15 Temmuz darbe girişiminden sonra 18 Temmuz’da
Habertürk’te, iyi niyetle “CHP’liler de sokağa çıkmalı” demiştim.
Bu bir uyarıydı.
Çünkü o günlerde en çok işittiğim cümle “Bu darbe değil
tiyatro” idi. CHP’ye yakın bir çok tanıdığım o geceden itibaren
buna inandı. Ben de dilimin döndüğünce gerçeği anlatmaya çalıştım.

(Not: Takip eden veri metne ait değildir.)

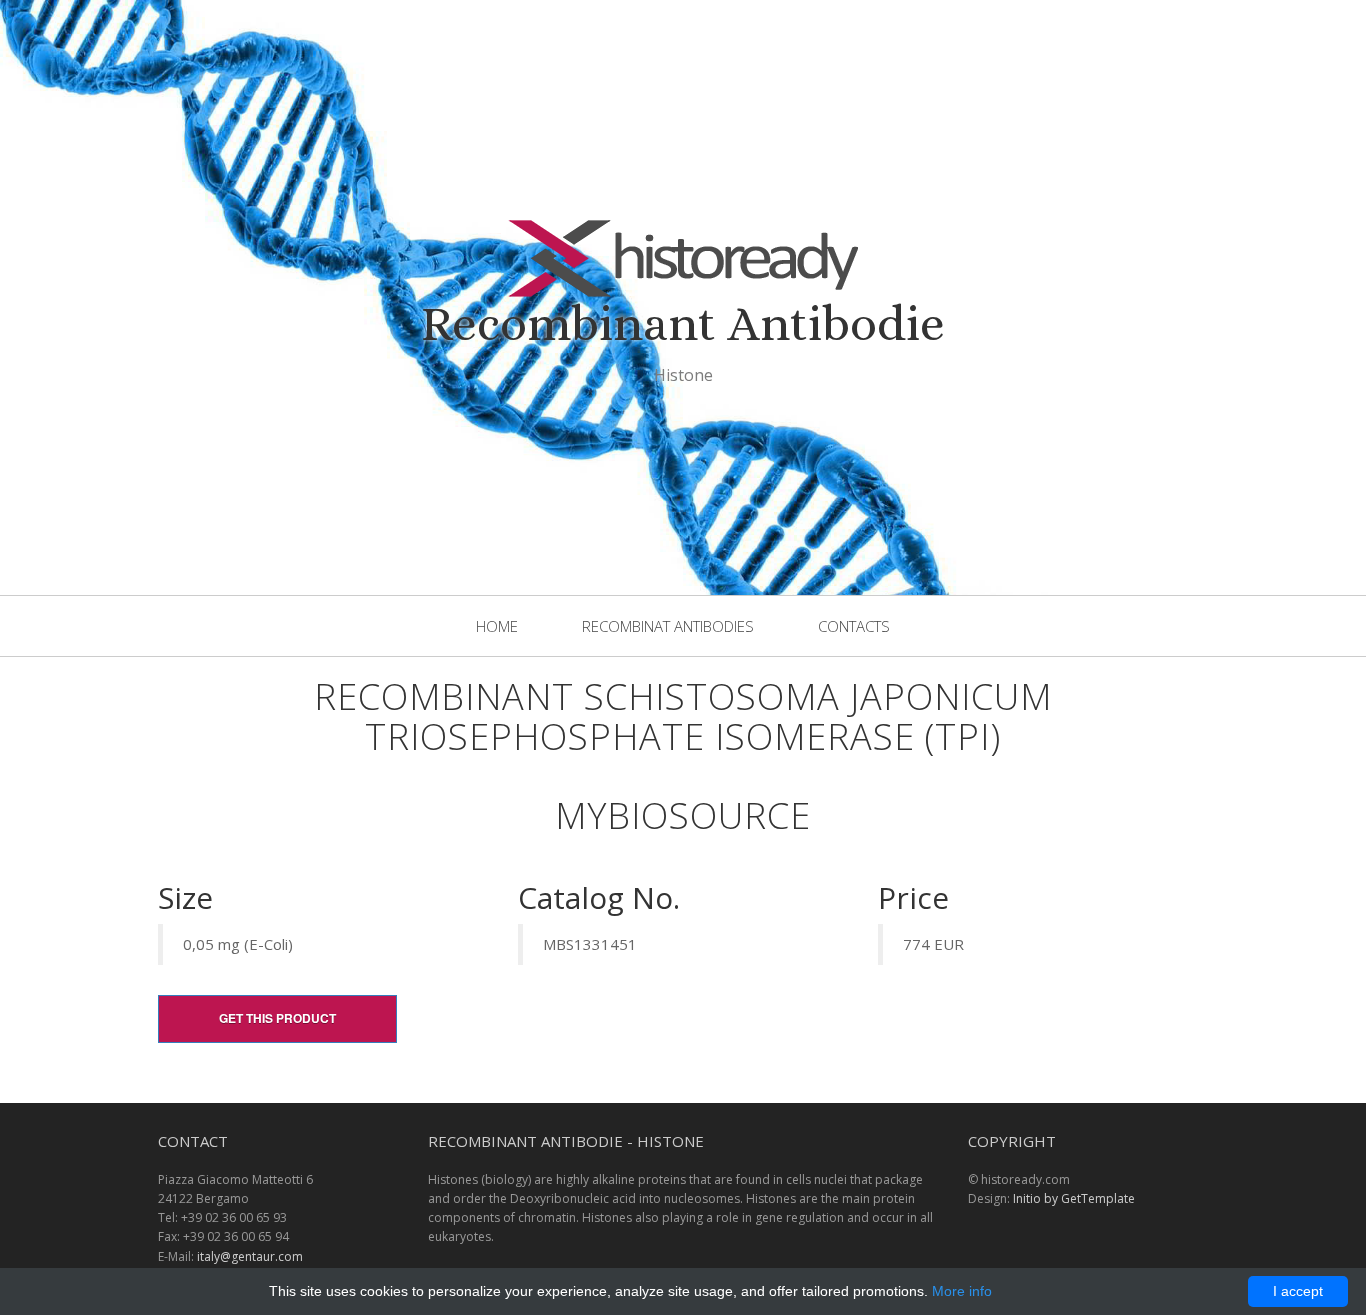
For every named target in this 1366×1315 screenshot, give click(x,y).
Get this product (277, 1018)
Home (497, 626)
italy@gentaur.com (250, 1256)
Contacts (854, 626)
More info (962, 1291)
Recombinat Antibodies (668, 626)
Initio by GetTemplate (1074, 1198)
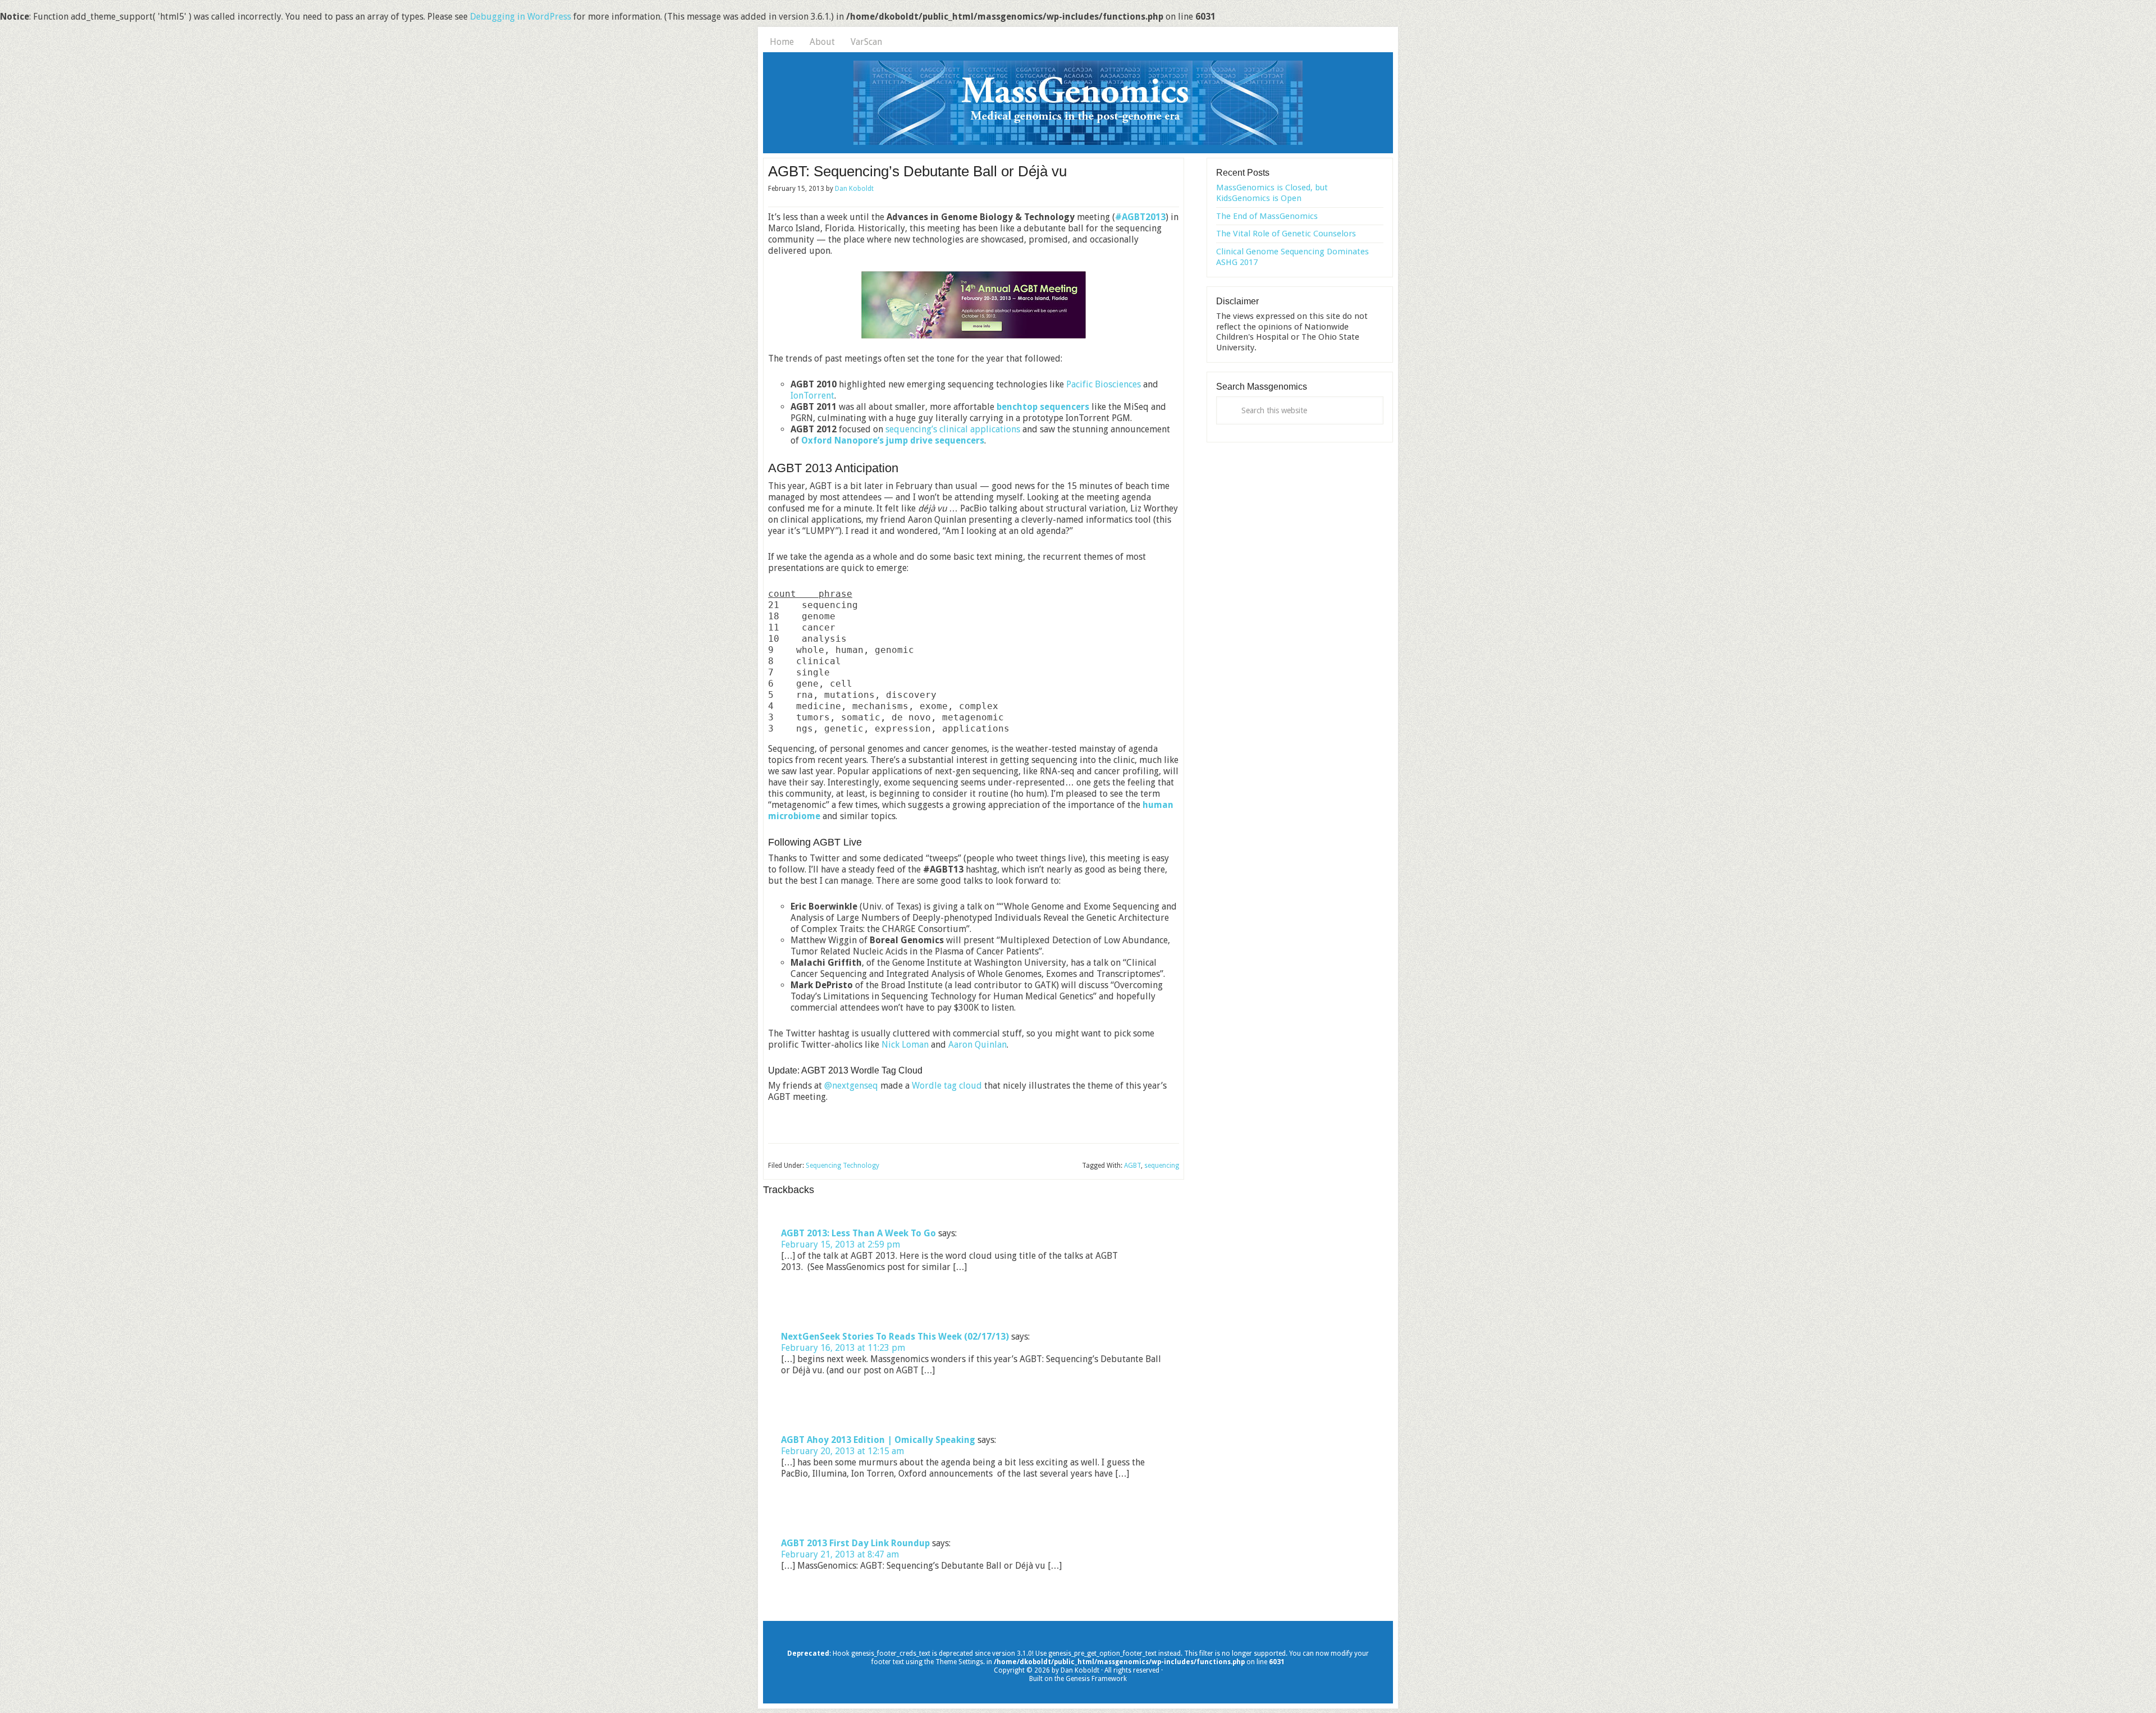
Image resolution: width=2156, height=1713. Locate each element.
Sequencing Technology (842, 1166)
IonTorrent (812, 395)
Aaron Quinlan (977, 1044)
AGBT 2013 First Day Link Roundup (855, 1543)
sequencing (1161, 1166)
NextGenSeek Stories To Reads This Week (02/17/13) (895, 1336)
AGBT (1132, 1166)
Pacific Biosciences (1103, 384)
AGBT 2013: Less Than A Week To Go (858, 1233)
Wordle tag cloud (947, 1085)
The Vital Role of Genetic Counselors (1286, 234)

Ama CHP’liler bana küfür etmeyi tercih etti. Parti yönetimi
Taksim’de bir toplantı yaptı, sonra da Yenikapı Mitingi’ne
katıldı.
İyi bir rapor ama
CHP’li üyeler TBMM FETÖ Darbe Komisyonu çalışmaları sırasında
çok haklı talepleri dile getirdiler. Bence yararlı tartışmalara
kaynak olacak çok iyi bir rapor yazdılar. Ama o kadar emek, raporun
sonuna sıkıştırılmış “kontrollü darbe” tanımlamasıyla ziyan olup
gitti. CHP lideri Kılıçdaroğlu da bu lafı defalarca
tekrarladı.
Bu ifade yalnızca FETÖ’cülerin işine yaradı. Hazırladıkları
“Gerçeğin Peşinde” raporunda yalanlarına malzeme yaptılar. Darbenin
birinci yıldönümünde CHP milletvekili Mustafa Akaydın yine
“tiyatro” lafını kullandı. Öte yandan “kontrollü darbe” iddiasını
ispatlayacak tek delil ortaya çıkmadığı gibi eski yeni TSK mensubu
kime sorsam, “Ordu’da FETÖ’cüler dışında, darbeyi kontrol edecek,
hiçbir organize yapı” olmadığını söylediler.